- [TEXTAUSZUG]
/---

Textatelier
BLOG vom: 17.10.2011

Slowakei: Das Wunderbare an der EU-Mitsprache erlebt

Autor: Walter Hess, Publizist, Biberstein AG/CH (Textatelier.com)
 
„Wir (Schweizer) müssen in die EU, um mitreden zu können.“ Diesen haarsträubenden Blödsinn habe ich in den vergangenen Jahren in zahllosen Gesprächen, aus Politikergeschwätz und aus verblödeten Medienberichten über mich ergehen lassen müssen.
 
Dazu haben wir jetzt das Beispiel Slowakei, ein Teil der ehemaligen Tschechoslowakei mit knapp 5,5 Mio. Einwohnern. Das Land, dessen Dimensionen mit der Schweiz vergleichbar sind (etwas mehr Fläche und weniger Einwohner) ist seit 2004 Mitglied der EU und kann also mitreden. Mitreden!
 
Das slowakische Parlament hat die Gelegenheit erfasst und mitgesprochen. Zuerst einmal lehnte es den erweiterten Rettungsschirm EFSF (European Financial Stability Facility = europäisches Finanzstabilisierungssystem) ab. Wieso soll ein Land, das gespart hat und in dem die Altersrente etwa fünfmal kleiner als in Griechenland ist, das dortige süsse Nichtstun und das Geldverprassen unterstützen? Die Slowaken wären nicht ganz beisinnen gewesen, hätten sie ihr Geld für einen Rettungsschirm an sonnigerer, lebensfroherer Lage hinausgeworfen.
 
Weil aber alle zustimmen mussten, um den Rettungsschirm zu retten, hatte der weise Entscheid EU-weite Folgen. Somit konnte es theoretisch keinen Rettungsschirm geben, und die Euro-Krise, die täglich neue, verzweifelte Rettungsaktionen gebiert und allmählich selbst die Retter langsam aber sicher zu hilfsbedürftigen Objekten macht, hätte einen anderen Verlauf nehmen müssen.

\---

- [AUFGABE 1] Kürzen Sie im Blogbeitrag über die Slowakei den Absatz, der mit „Das slowakische Parlament hat die Gelegenheit erfasst“ beginnt, zu einer Stichpunktliste, die seine wesentlichen Fakten enthält.
- [AUFGABE 2] Setzen Sie den Blogbeitrag über die Slowakei im Anschluss an seinen letzten Satz fort, der mit „hätte einen anderen Verlauf nehmen müssen“ endet.

- [DATENAUSZUG]
/---

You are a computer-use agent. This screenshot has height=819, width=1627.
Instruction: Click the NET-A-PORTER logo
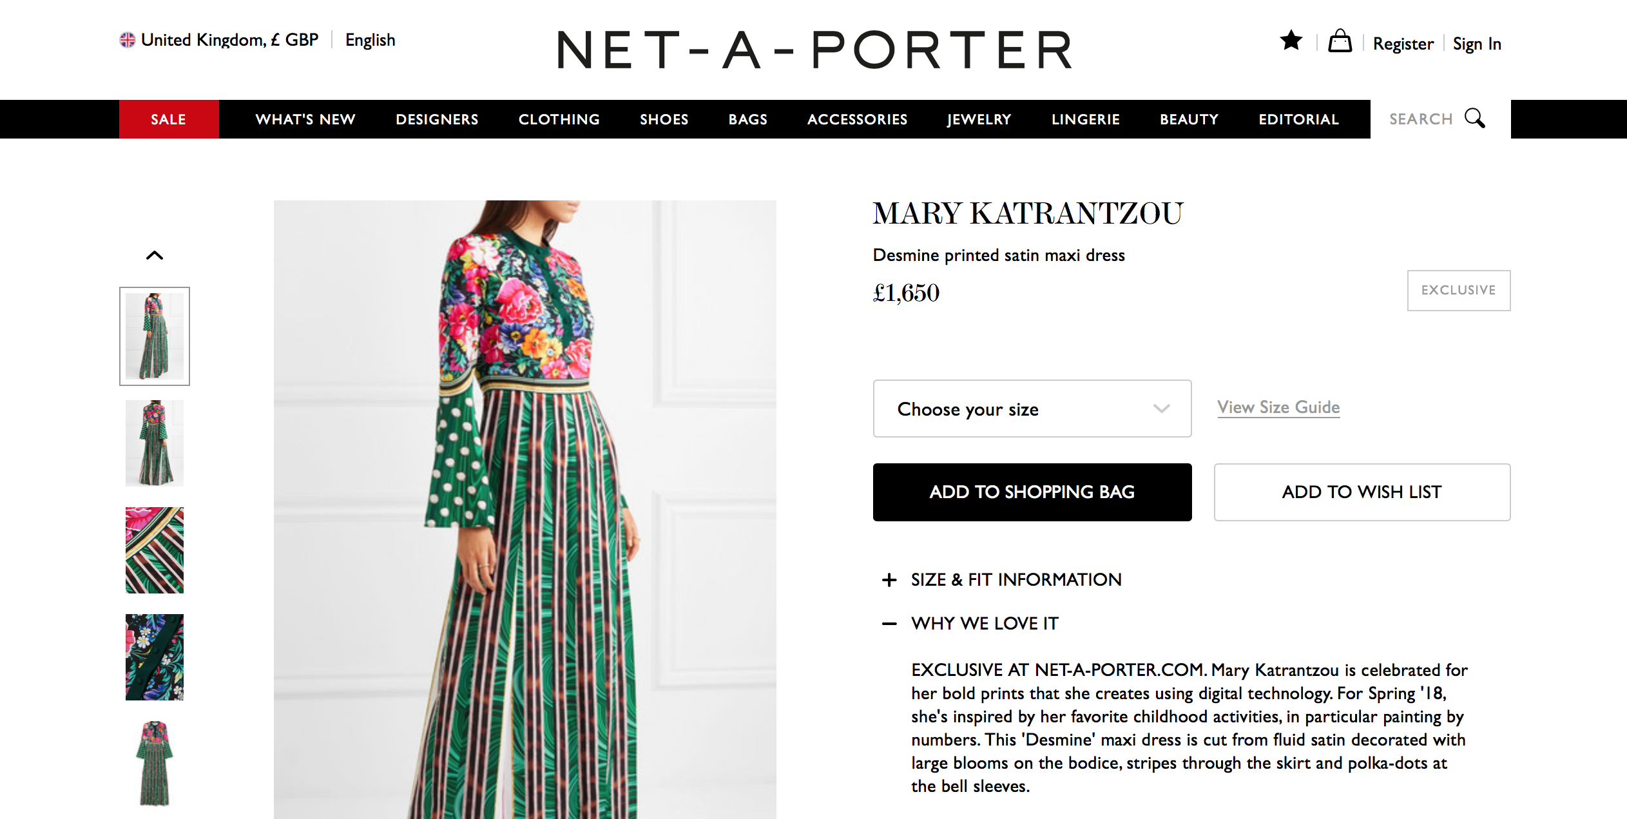pyautogui.click(x=814, y=50)
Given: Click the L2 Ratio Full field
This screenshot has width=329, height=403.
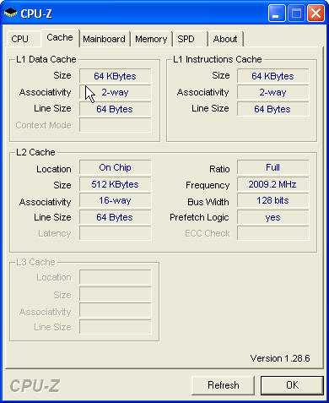Looking at the screenshot, I should [x=272, y=168].

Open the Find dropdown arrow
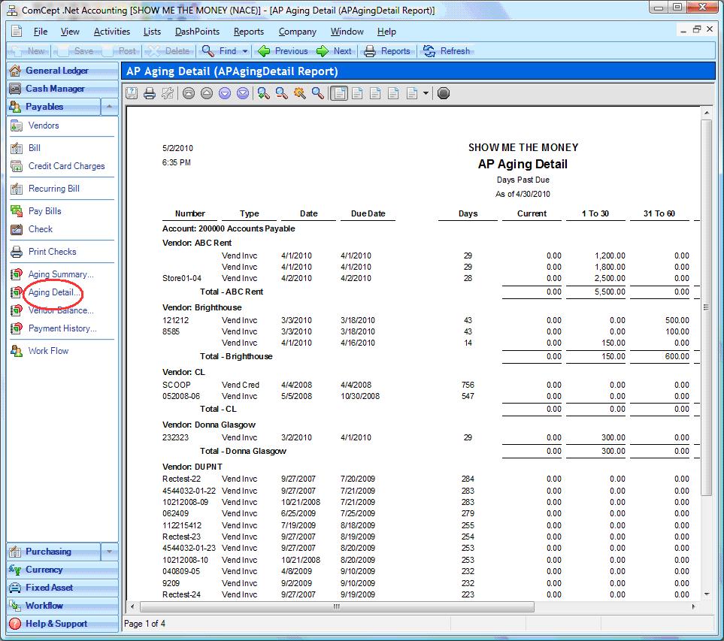point(245,51)
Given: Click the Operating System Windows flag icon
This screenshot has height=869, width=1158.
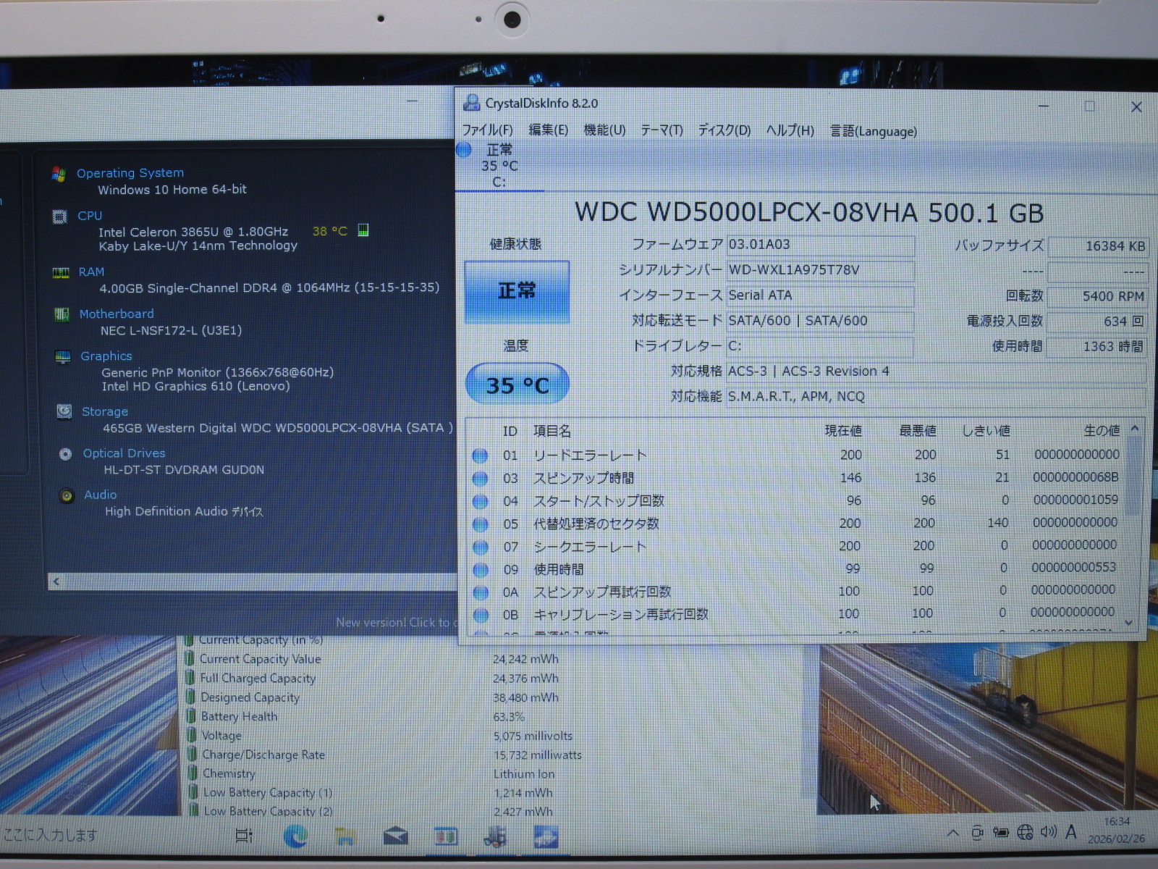Looking at the screenshot, I should tap(59, 174).
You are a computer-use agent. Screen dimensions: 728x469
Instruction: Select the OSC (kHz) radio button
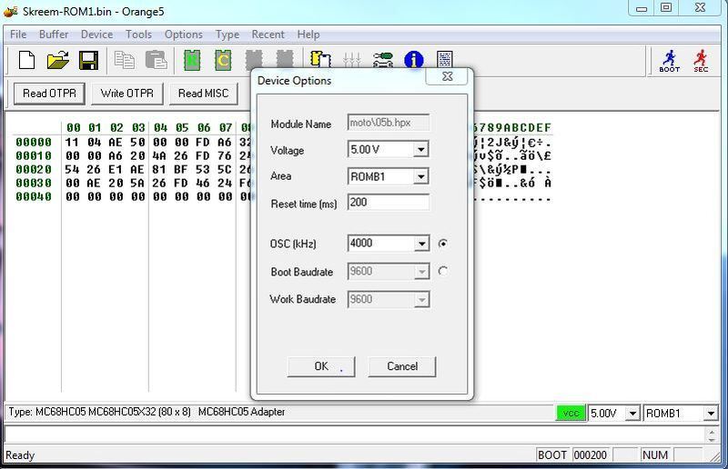tap(443, 244)
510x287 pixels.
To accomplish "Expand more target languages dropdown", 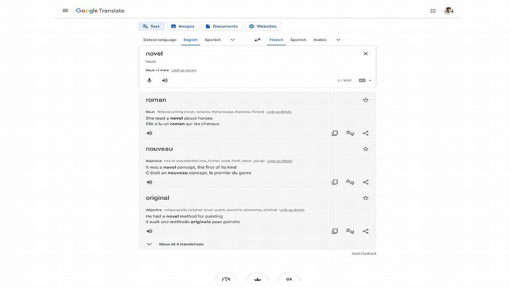I will (338, 40).
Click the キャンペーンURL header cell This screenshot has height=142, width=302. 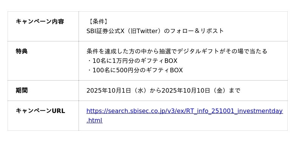coord(43,116)
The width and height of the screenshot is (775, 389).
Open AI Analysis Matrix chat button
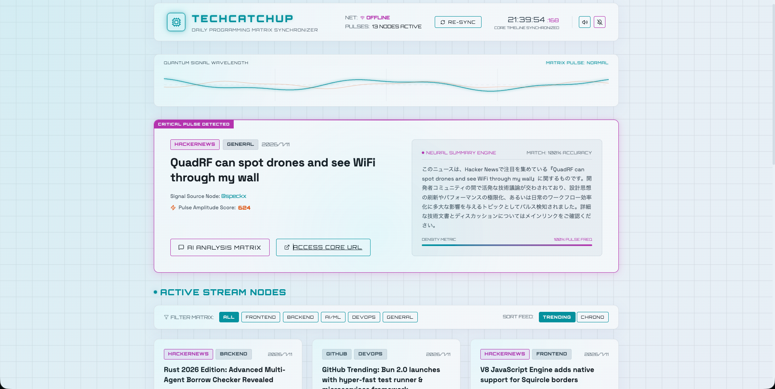tap(220, 247)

\---

- [SCHRIFTLICHE ANTWORT 1]
- Das slowakische Parlament nutzte seine Mitsprache und lehnte den erweiterten Rettungsschirm EFSF (European Financial Stability Facility) ab.
- Die Slowakei hat gespart, und ihre Altersrente ist etwa fünfmal kleiner als in Griechenland.
- Nach Ansicht des Autors soll ein solches Land nicht das Nichtstun und Geldverprassen in Griechenland unterstützen.
- Hätten die Slowaken ihr Geld für den Rettungsschirm ausgegeben, wären sie laut Text „nicht ganz beisinnen gewesen“.

- [SCHRIFTLICHE ANTWORT 2]
 
Infolgedessen wurde die widerspenstige Slowakei in die Zange genommen. Der Druck aus Brüssel und Berlin wuchs bis zur wirtschaftlichen Erpressung an, so dass die Slowakei, die mitgesprochen hatte, unverzüglich nachgeben musste. Sie stimmte am 13.10.2011 zu.
 
Der Anschub für das sofortige Umdenken kam als wirtschaftliche Version der Foltermethoden daher, die von den USA, dem globalen Vorbild, wieder salonfähig gemacht worden sind. Wobei selbstverständlich nur die Guten foltern dürfen; Böse müssen sich anständig verhalten. Das Parlament in Bratislava beschloss zwischen den beiden Abstimmungen mit gegensätzlichen Resultaten Neuwahlen nach Wunsch der Sozialdemokraten unter dem ehemaligen Kommunisten Robert Fico und verabschiedete sich von der Regierung unter Ministerpräsidentin Iveta Radicova von der christdemokratischen SDKU-DS. Und jetzt war die Beteiligung der milliardenschweren Hilfe des sparsamen Landes an hoch verschuldete EU-Verschwenderländer plötzlich genehm.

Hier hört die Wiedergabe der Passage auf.